PROBLEM STATEMENT -
Revise the records below by changing every "Image resolution" to "Screenshot size" and keeping everything else the same. Leave the pictures out of your version.

INFORMATION GIVEN -
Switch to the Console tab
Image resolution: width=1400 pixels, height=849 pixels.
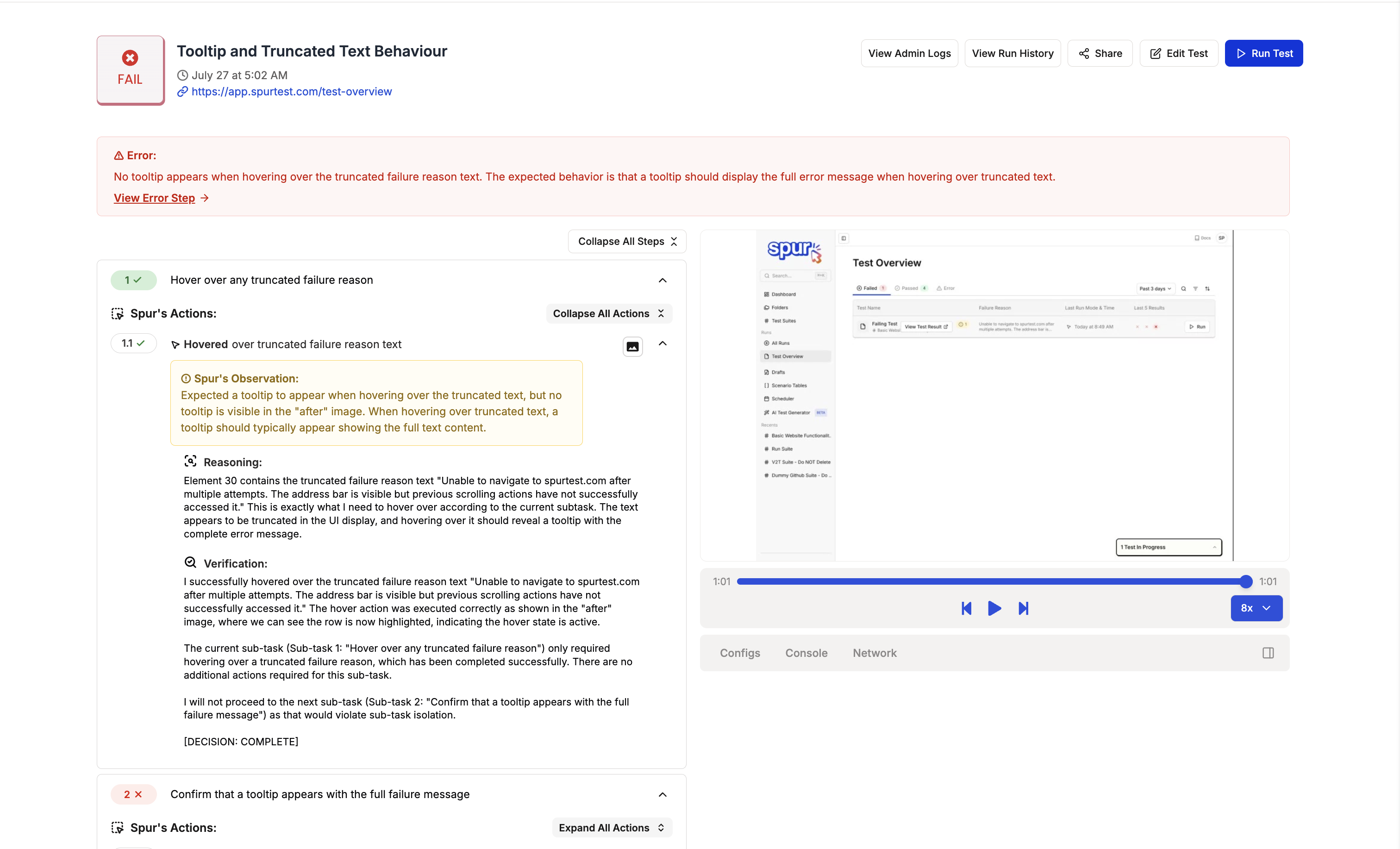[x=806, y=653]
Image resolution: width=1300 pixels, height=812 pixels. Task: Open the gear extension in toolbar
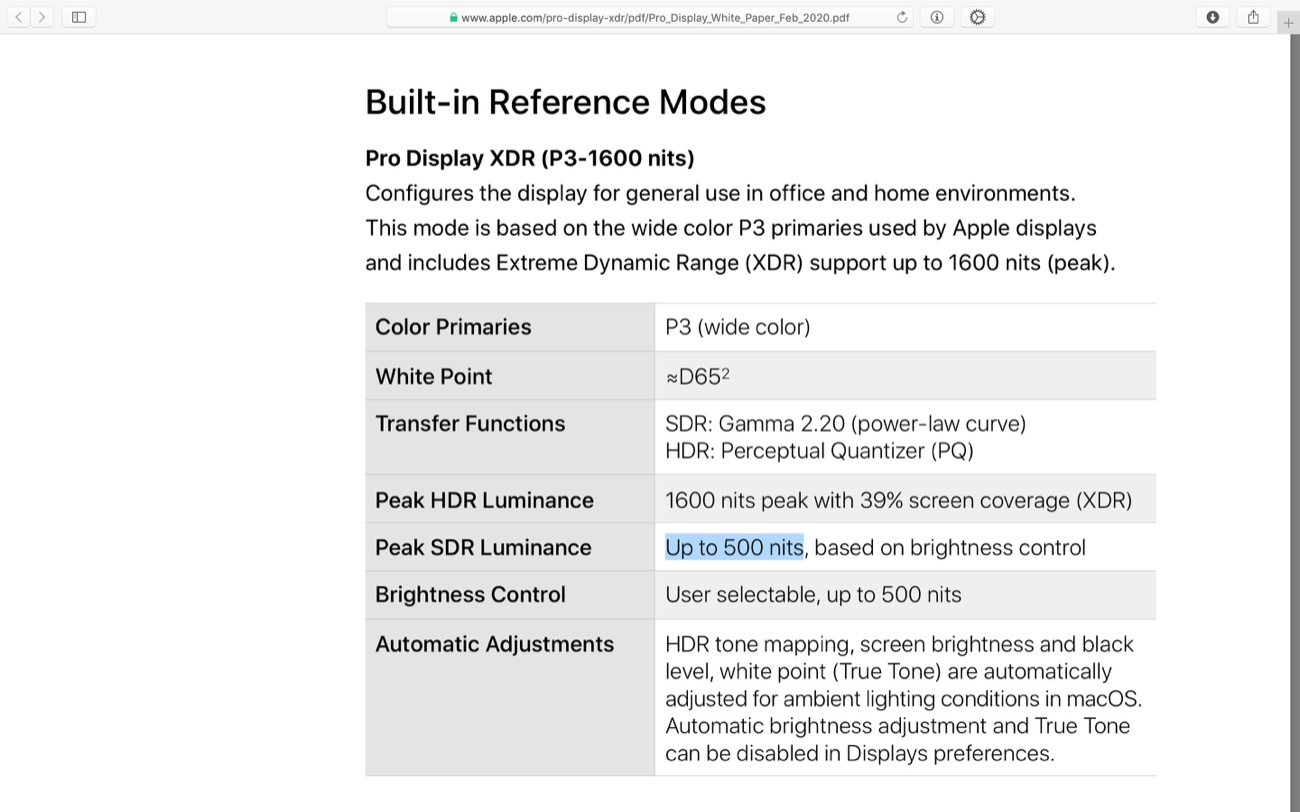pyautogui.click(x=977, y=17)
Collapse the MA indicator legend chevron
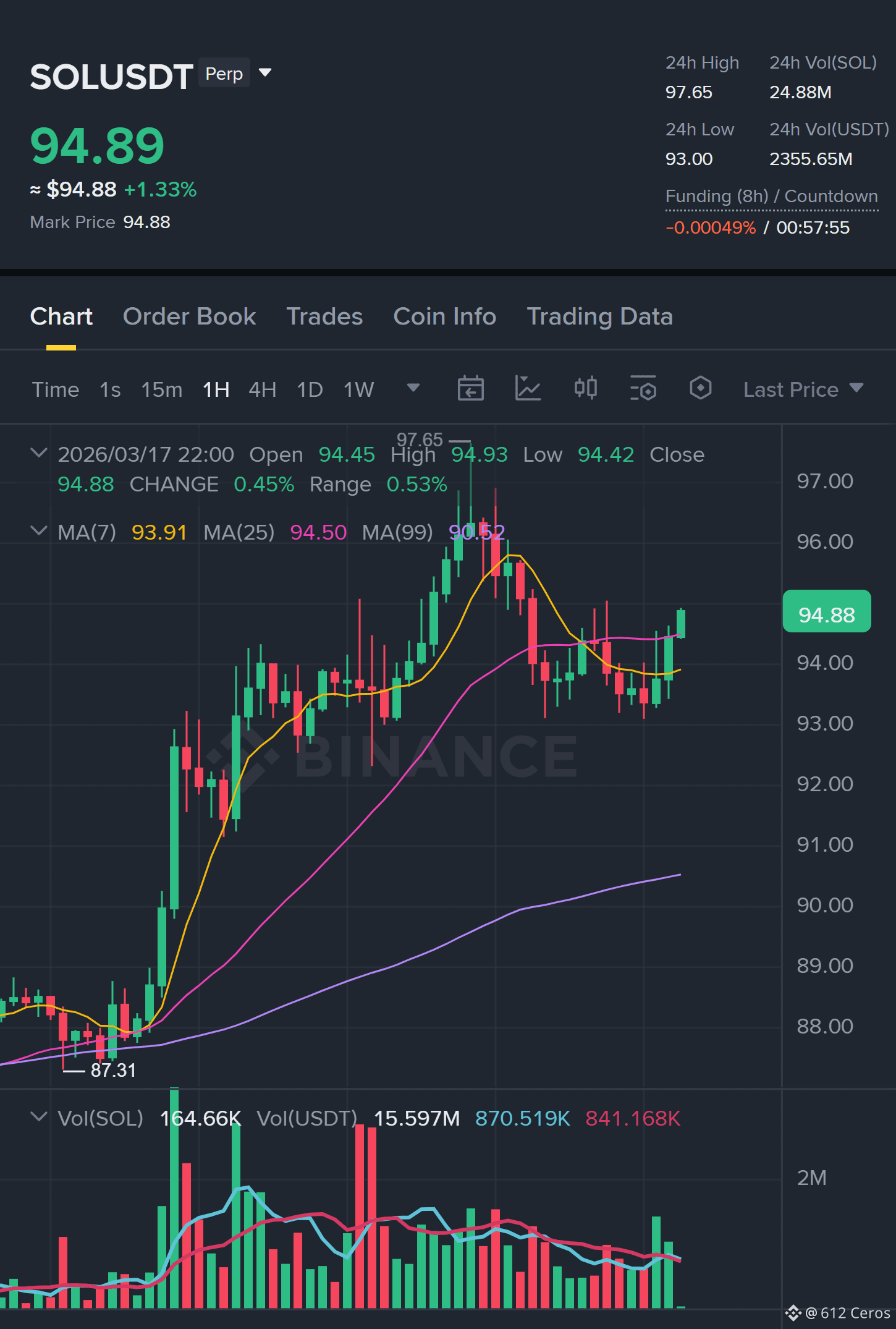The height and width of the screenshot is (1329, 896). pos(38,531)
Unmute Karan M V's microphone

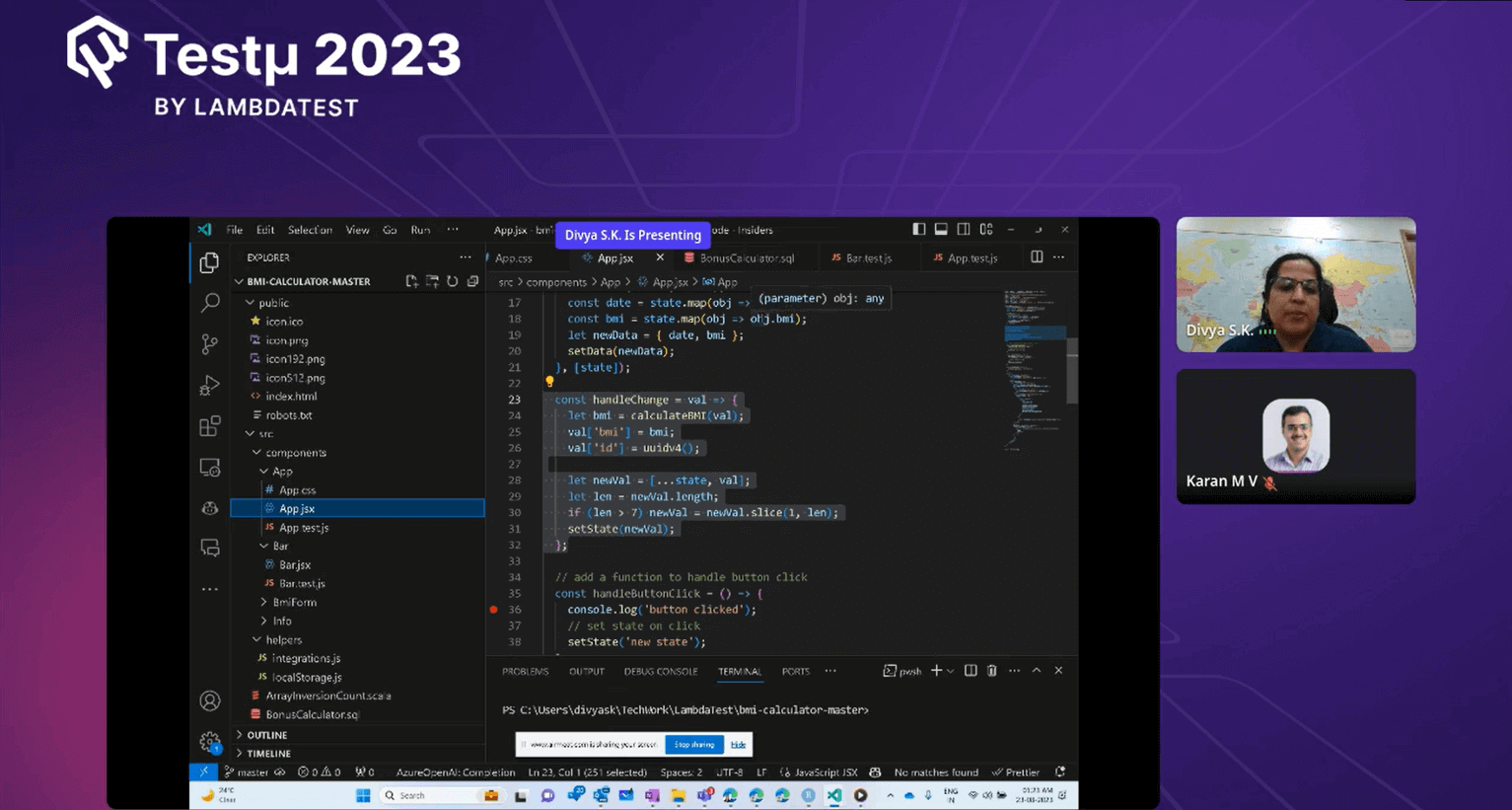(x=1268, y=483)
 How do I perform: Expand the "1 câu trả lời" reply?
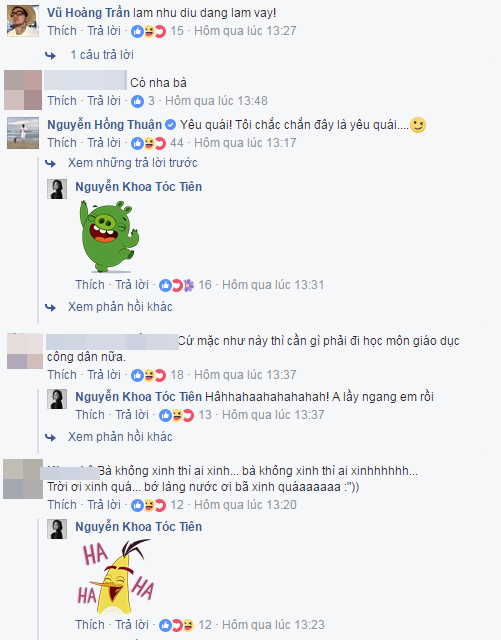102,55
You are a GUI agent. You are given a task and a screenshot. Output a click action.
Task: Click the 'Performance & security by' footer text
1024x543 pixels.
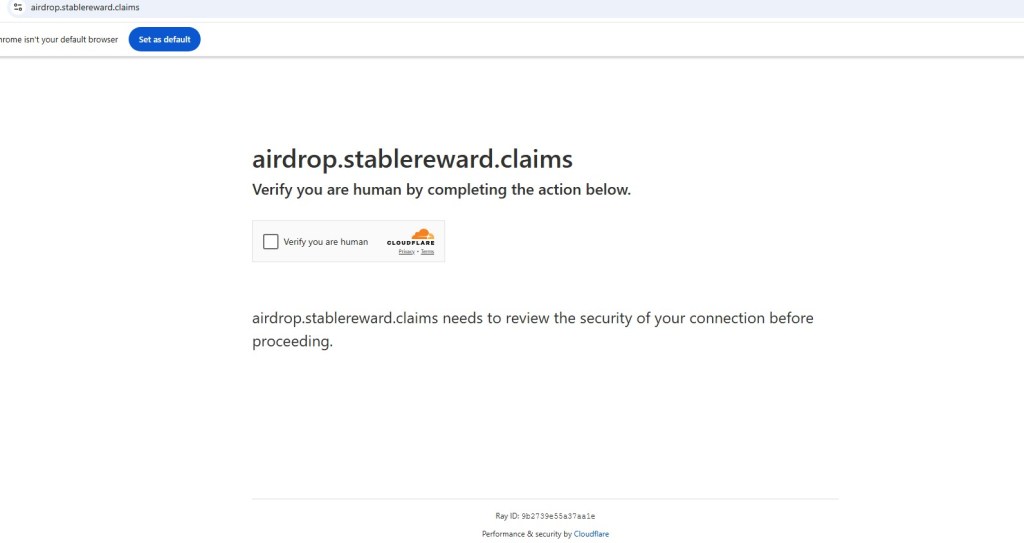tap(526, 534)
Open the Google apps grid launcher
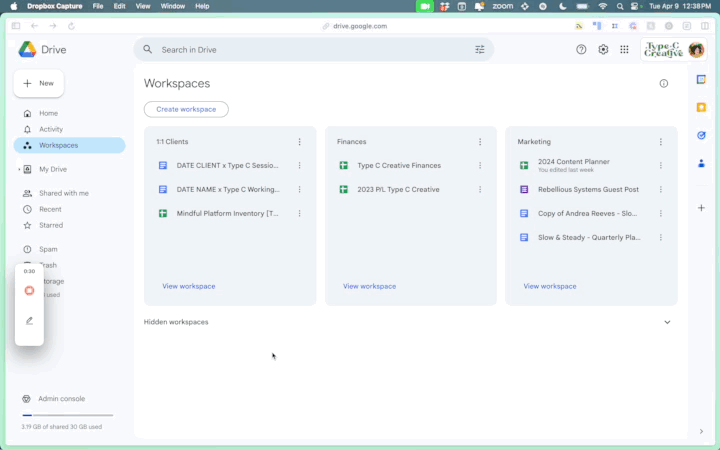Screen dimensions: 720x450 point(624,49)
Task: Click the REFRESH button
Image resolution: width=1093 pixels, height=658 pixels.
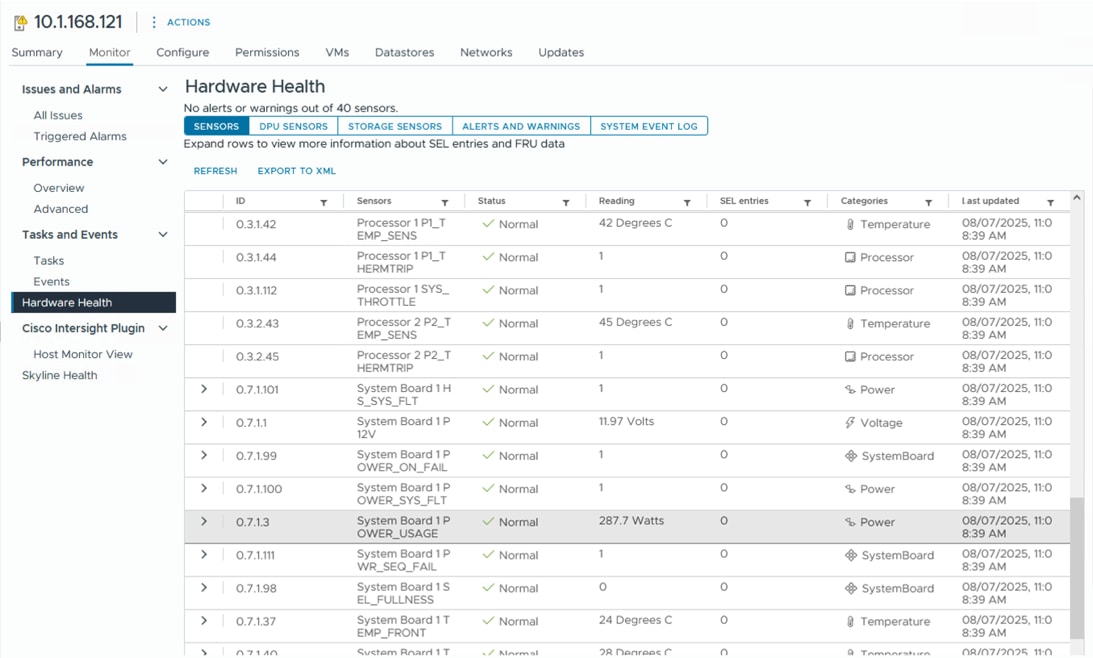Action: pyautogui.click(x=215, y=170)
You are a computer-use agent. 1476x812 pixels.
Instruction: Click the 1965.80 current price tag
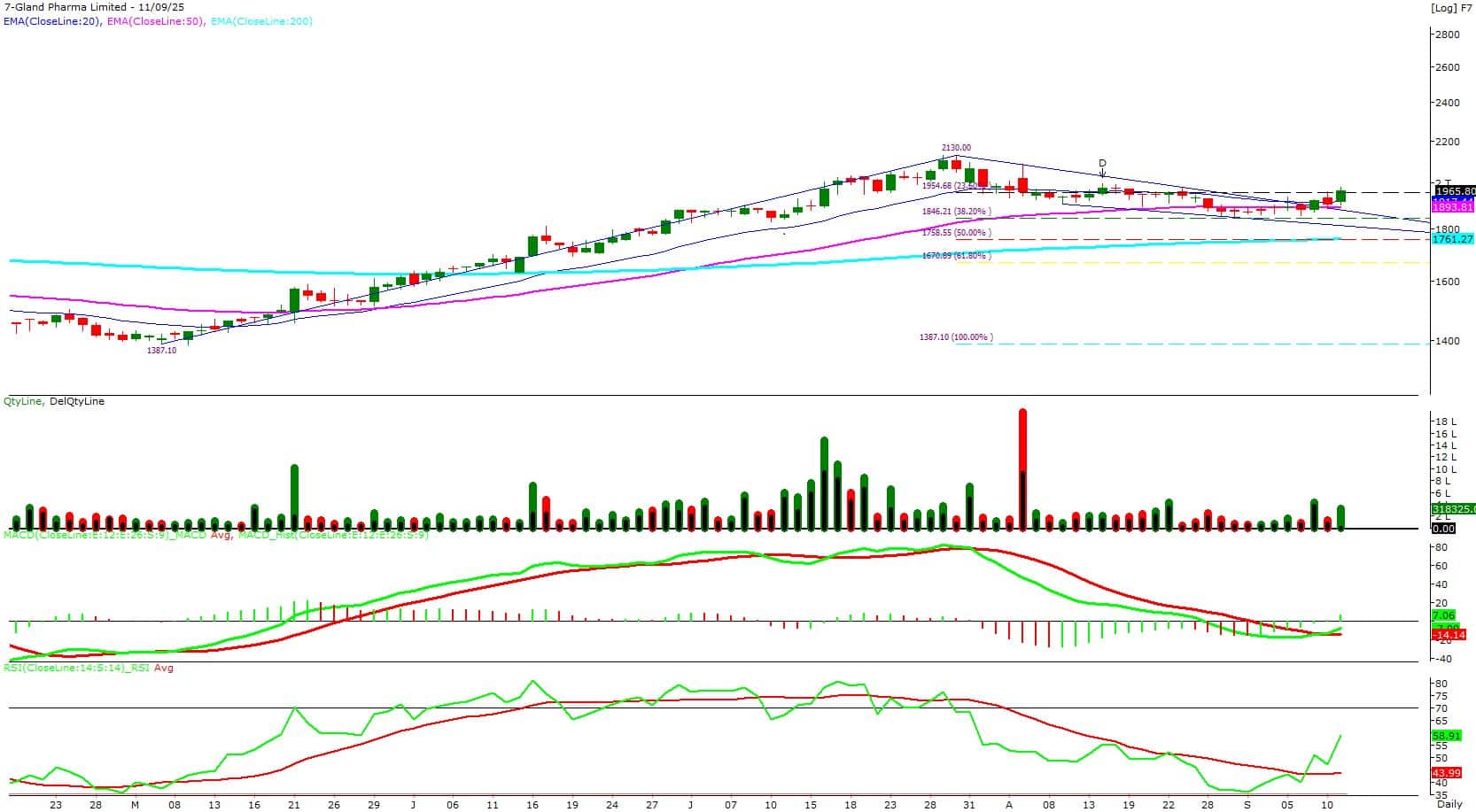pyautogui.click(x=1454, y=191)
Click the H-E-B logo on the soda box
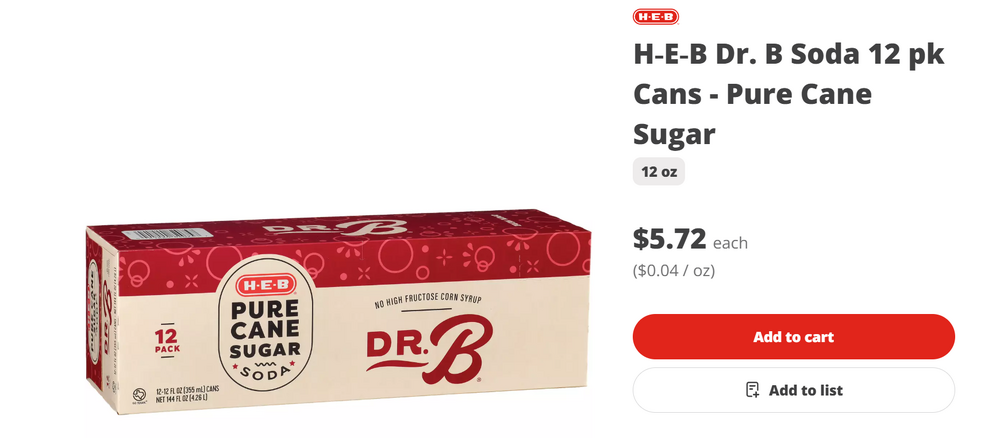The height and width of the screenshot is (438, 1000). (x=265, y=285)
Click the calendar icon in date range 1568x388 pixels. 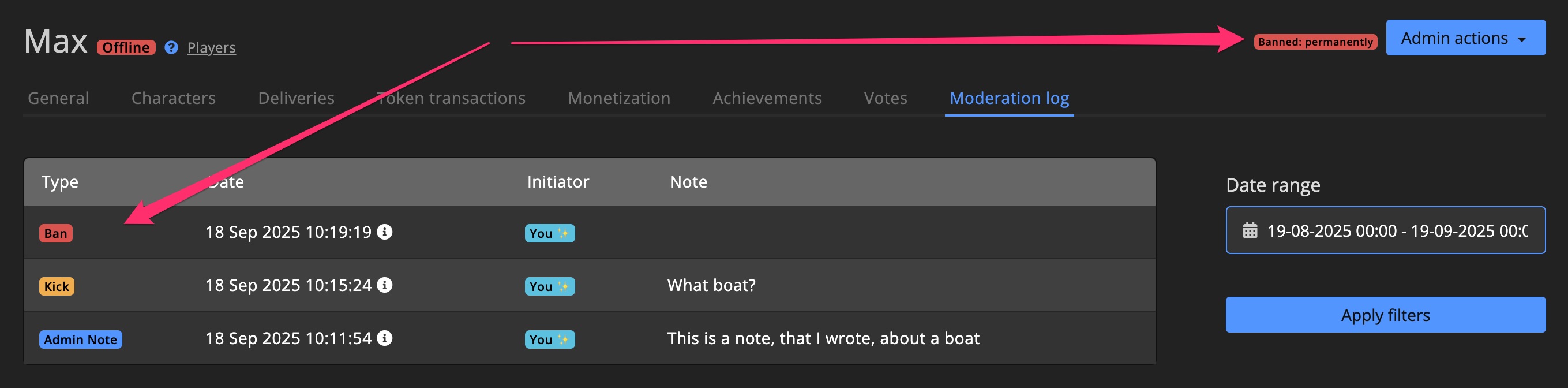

WRITTEN SOLUTION -
Switch to the Console tab
Screenshot size: width=1400 pixels, height=849 pixels.
[x=806, y=653]
Screenshot size: width=1300 pixels, height=812 pixels. Task: Open the gear extension in toolbar
pyautogui.click(x=977, y=17)
Collapse the MA indicator legend chevron
The height and width of the screenshot is (1329, 896). pos(38,531)
Unmute Karan M V's microphone

(x=1268, y=483)
 How do I perform: Expand the "1 câu trả lời" reply?
102,55
You are a GUI agent. You are given a task and a screenshot. Output a click action.
Task: Click the 'Performance & security by' footer text
1024x543 pixels.
tap(526, 534)
Open the Google apps grid launcher
Screen dimensions: 720x450 point(624,49)
Task: Click the REFRESH button
Screenshot size: width=1093 pixels, height=658 pixels.
Action: pyautogui.click(x=215, y=170)
You are a computer-use agent. 1476x812 pixels.
Instruction: Click the 1965.80 current price tag
pyautogui.click(x=1454, y=191)
Click the H-E-B logo on the soda box
The height and width of the screenshot is (438, 1000). (x=265, y=285)
Click the calendar icon in date range 1568x388 pixels. 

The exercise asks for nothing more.